Aging with Attitude | General Wellness | Hudson Valley | Chronogram Magazine

At 83 years young, Madeleine Gough is in superb health. She lives by herself, carries a full schedule, and mentally, she’s at the top of her game. How is she able to maintain this lifestyle at her advanced age? No one ever told her she couldn’t. “I was always taught that I could do anything I wanted,” says Gough. “So, I did.”
In between managing all of the John Hancock offices west of the Mississippi, practicing voice, and earning a doctorate in metaphysics, Gough found time to get married, develop long-term friendships, and volunteer for causes that are important to her. At age 58, when most people consider retirement, Gough changed careers and became a hypnotherapist. Since then she has maintained a full-time practice seeing clients in her home office five days a week.

Gough’s combination of pursuits, interests, and activities would tire out the average 30-year-old, but they’re evidence that a large part of aging (and the limitations that come with it) is in our heads. Indeed, most of the biological decay we call aging is the body’s natural response to the convenience-driven, fast-food lifestyle of the 21st century.

“Seventy percent of aging is voluntary,” says Chris Crowley, co-author of Younger Next Year (2005, Workman Publishing). “Some things you’re stuck with—your basic maximum heart rate goes down a little each year, your skin and hair get drier, your libido goes down—but 70 percent of aging you can manage by how you live your life.” Things like how much you exercise, what you eat, how you stimulate your brain and how involved you are with other people, are the fundamental signals that run every cell in your body and brain. In fact, experts claim your “real age” is how old you are biologically based on how well you’ve maintained your body—not your age according to the calendar.

Eat for Life
Think of your body like an engine, a machine. The higher-octane fuel you put into it, the better it’s going to run. So consider what your internal machinery might look like two hours after you eat a double-double with fries and a chocolate milkshake: Painfully slow blood flow, hardened arteries, sludge-like movement. It’s not pretty!

Instead of dieting, which most people fail at anyway, just quit eating the obvious culprits and start loading up on fruits and vegetables. Sure, it’s easier said than done, but it is possible. “People who have four cups of fruits and vegetables a day can demonstrably lower their blood pressure and reduce their risk of cardiovascular disease,” says Ralph Felder, M.D., Ph.D., author of the Bonus Years Diet (2007, Putnam).

Felder’s book focuses on seven foods (red wine, dark chocolate, fruits, vegetables, garlic, fish, and nuts) that work both individually and synergistically to reduce the risk of heart disease. Eat these foods regularly, he claims, and you can add an average of six years to your life.

“The dark chocolate and fruits and vegetables lower your blood pressure. Garlic and nuts lower LDL cholesterol. Fish helps protect against cardiac arrhythmias, blood clotting, and inflammation,” says Felder. “Together these foods help protect the endothelium (the Teflon-like coating around your blood vessels) and reduce the risk of heart disease.”

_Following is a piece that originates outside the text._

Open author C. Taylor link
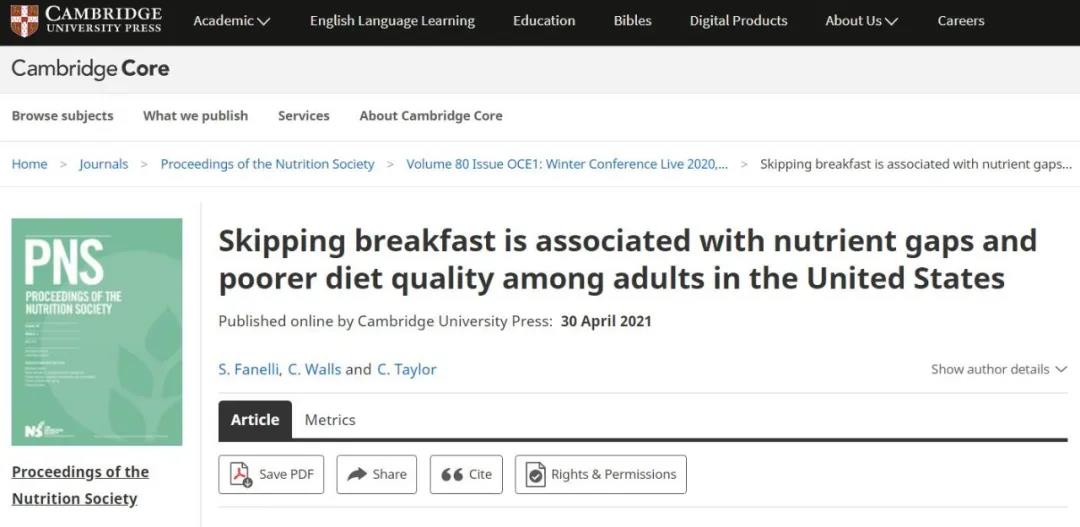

And while eating heart-healthy foods won’t make you look like Paris Hilton, it will reverse the aging process internally. “With enough money, you can always look good on the outside,” says Felder. “Reversing the aging process internally is much more difficult.”

Get Moving
Research shows that most women gain one to two pounds every year after 30. Unfortunately, that’s not the only figure change that sets in as we age. Muscles get flabby (remember Aunt Edna’s wings?), balance and coordination get shaky, and jeans become increasingly snug. The good news: you can stave off—and even reverse—some of these changes if you work out and build resistance.

“If you exercise hard six days a week, plus a few other things, you can be functionally the same person at 50 almost until you die,” claims Crowley. “Hard exercise sends different messages to your body—messages that override the default to decay.”

Think of muscle like a ham steak with intramuscular marbling. The more you reduce that marbling, the better blood can circulate throughout your body and to your organs, where it’s needed most. What’s more, when your heart rate jumps to 60 percent, your blood chemistry changes, becoming anti-inflammatory instead of inflammatory, which helps prevent everything from heart disease and stroke to cancer and diabetes.
Just don’t forget to strength train. “Every year after 40, we lose an average of 0.3 to 0.5 percent of our bone mass,” says Crowley. Using your muscles to lift weights, perform squats, or do sit-ups stresses the bones in a controlled manner, preventing demineralization. And when your belly and back muscles are strong, you’re more likely to maintain your balance on an uneven sidewalk, to say nothing of the effects on your posture (and propensity to shrink as you get older).

Mind Games

Perhaps the best way to walk tall into your senior years is to fill yourself with positive energy and emotions. In fact, a growing body of research shows that putting a positive spin on any situation floods the body with feel-good chemicals that actually boost your immune system. Of course, negative energy has an equal and opposite effect, wreaking havoc on your health and taking years off your life.